INPUT FOR THIS TASK below:

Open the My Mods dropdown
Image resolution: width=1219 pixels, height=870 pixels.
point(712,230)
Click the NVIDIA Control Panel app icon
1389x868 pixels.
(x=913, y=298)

End of INPUT FOR THIS TASK.

Beginning with the line that has "Click the NVIDIA Control Panel app icon", set down every line of the entries above through the final one, unchanged.

EXPECTED ANSWER
Click the NVIDIA Control Panel app icon
1389x868 pixels.
(x=913, y=298)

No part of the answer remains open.